It’s been a few days now since Igal left us and I struggle to assemble coherent thoughts about how I’m feeling. I oscillate between numbness, anger, disbelief and anguish. In my mind, as if on a loop, I hear his voice and his laugh and see him smile. I don’t know what he’s saying, but I know he is telling a funny story. I also see the static and the silence of the times he would disconnect from us and retreat into his private world. Most every time he’d return to us from that retreat, except for this time. Igal, I will miss you so much.
Bearing the death of a person you care about is never easy. There is grief and there is a lot of mundane work to do. Notify people, plan the funeral, plan the memorial, process the deceased’s belongings, wrap-up their financial affairs. I feel so grateful for the closeness of the tech community here and for the circle of friends I consider family within that community. We have come together in an extraordinary way to help bear each other’s burden. I suppose if anything good can come from Igal’s departure (aside from the cessation of his suffering) is the knowledge of how much love we have for each other.
What makes the burden heavier, though, are the reactions by some who are less educated about mental health issues and who have little familiarity with what it is like to live with a history of trauma and chronic illness.
Comments such as “if we had only seen the signs,” imply that those of us who saw the signs didn’t do enough to help Igal. They imply that being aware that someone is depressed is the end all be all of helping them. It’s not. Simply knowing that someone has an illness does not give you the ability to cure them. We have very poor treatments for most mental health conditions and no cures. The treatments we do have come with an array of negative side effects, and in most cases simply seeking out treatment puts one on path of stigmatization and marginalization for the rest of their life. It also puts one’s autonomy at considerable risk.
Imploring those to reach out to their loved ones who might be in despair implies that suicidal people just need to know they are cared about. Most of the time they already know that they are loved and that people want to help them and often that is just one more obligation which makes their existence unbearable.
Similarly, encouraging those in despair to “just talk with someone,” is almost useless and very likely harmful. Responding to depression requires response by trained professionals. It is not a task for a lay person. Lay people not only lack knowledge about how to treat depression, they are lack necessary skills for managing their own emotional response to the distressed person. Mental health practitioners are specifically trained in how to temper their emotional state when others are in distress so that they don’t burden those they are trying to help.
The unpleasant truth of the matter is that there is very little you can do when one has decided to hide themselves away and refuse all connection with the outside world.

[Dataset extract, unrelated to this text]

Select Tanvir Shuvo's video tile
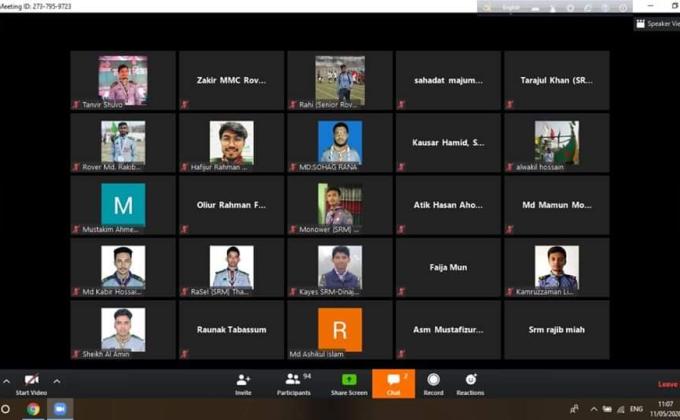 pos(123,80)
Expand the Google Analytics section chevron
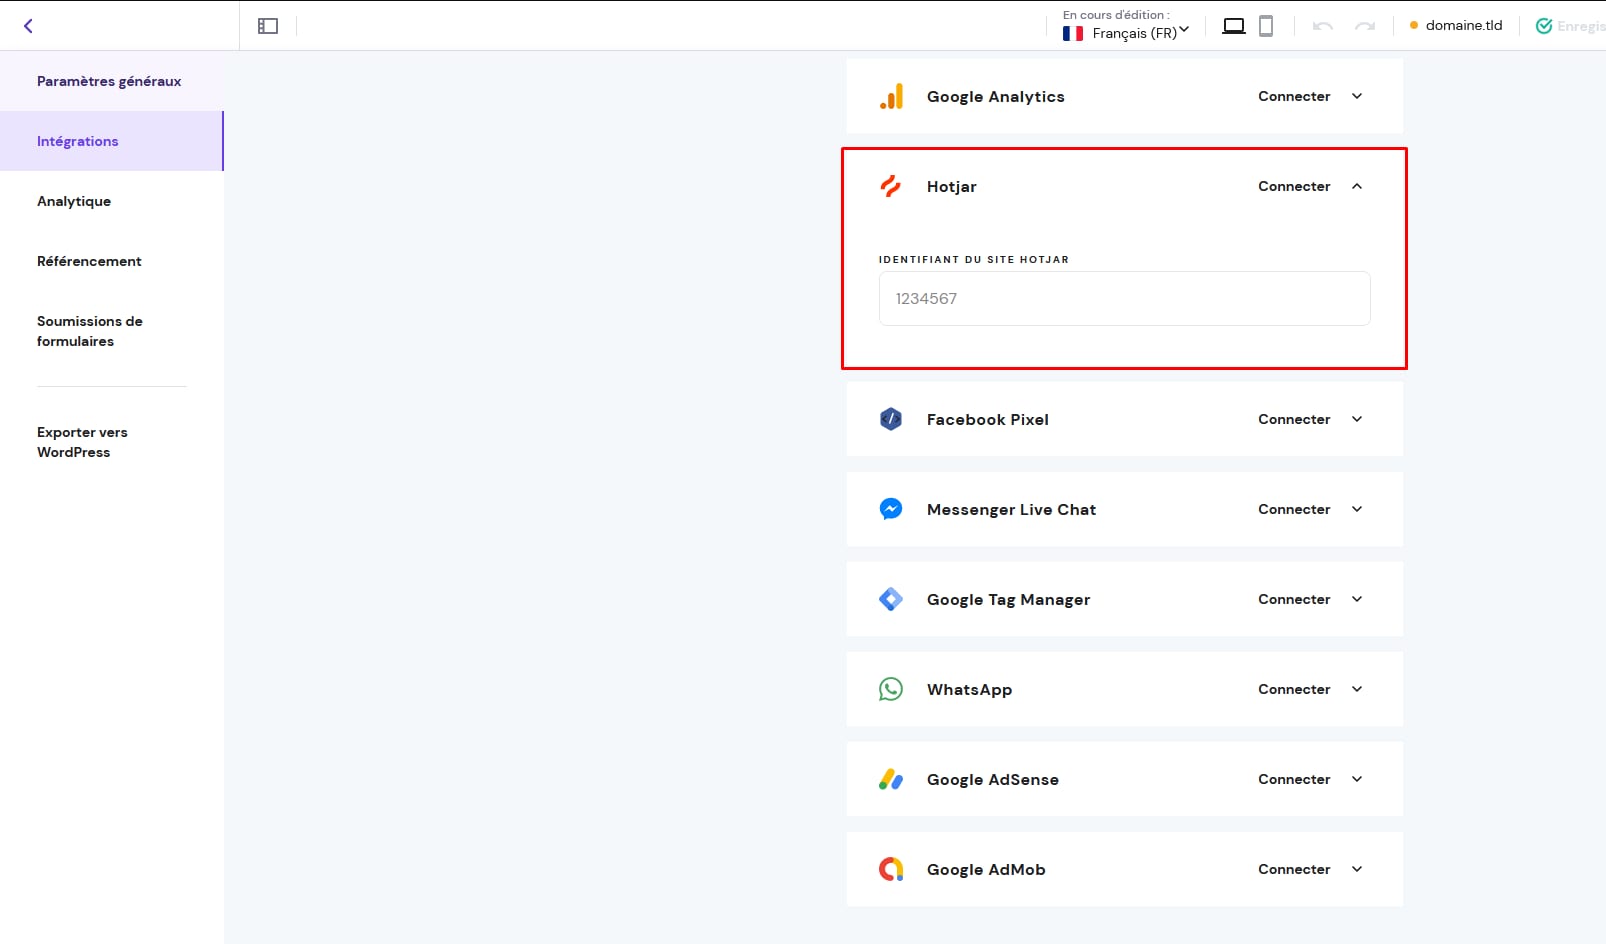This screenshot has width=1606, height=944. pos(1356,97)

What we can do is to accept suicide as the societal problem it is and recognize that we all need to be involved in making our world a more livable place. Obviously this is a huge task and not something accomplished overnight or by a single individual. However, there are some things each of us can do right now:
- Recognize the prevalence of chronic (including mental) health issues. Think of the last user group you attended or the last time you were with a large group of friends. Got it? Okay. At least half of those people live with some kind of chronic health concern, including: depression, bi-polar, (complex) PTSD, ADHD, anxiety, chronic pain, and/or a history of trauma. If you’re thinking that’s not possible because so many of those individuals seem happy and engaged, then know that assumption is part of the problem.
- Recognize that those with chronic illness/pain are treated as lesser individuals. We are labeled weak for not being able to simply power through our illnesses as if it were a matter of will. We are labeled slackers by our co-workers if it is known that we take more time off work than they do to receive necessary medical treatment. Very little effort is put into modifying work and social environments to make them safer and more productive spaces for us to live in. When we outright ask for accommodations we are often told no, no one else is complaining, every one is treated equally. Our rights and privileges are reduced as soon as it is recorded that we have sought treatment for our conditions. Sometimes we loose autonomy altogether, or never had it full in the first place.
- Recognize the extreme pressure to pass as normal and the enormous energy required to do so. Because of the stigma associated with our conditions, we feel a great pressure to pass as normal by hiding our struggles entirely. Doing so takes a lot of energy and we are already exhausted from working much harder than our healthier counterparts to attend to the everyday tasks of life as well as managing our conditions.
- Work towards creating safe, inclusive environments. We should not wait to be asked to create safer and more inclusive environments for those with chronic health issues. We need to continually examine the spaces we help create and ask ourselves if they are welcoming to those who struggle. Is the space free of obvious triggers? Is there a quiet place where one can retreat when respite is needed? Is there a code of conduct in place to reduce the chance of re-victimization? Do we employ ablest phrases? Are people empowered to adjust the nature of their participation according to what they can currently give? Are they still considered full participants? Are we talking about our own chronic health struggles when we are able to do so?
This list is by no means exhaustive. It just happens to be what I’m thinking about now, in terms of my own community and how we are responding to the loss of a dear friend. I hope that we can transform the the pain of this experience into some kind of positive change. That would be a good way to honor Igal’s life.
Note: For simplicity, I’m using “chronic health” to refer to both chronic physical and mental health conditions. Most mental health conditions are chronic and often concomitant with physical ones.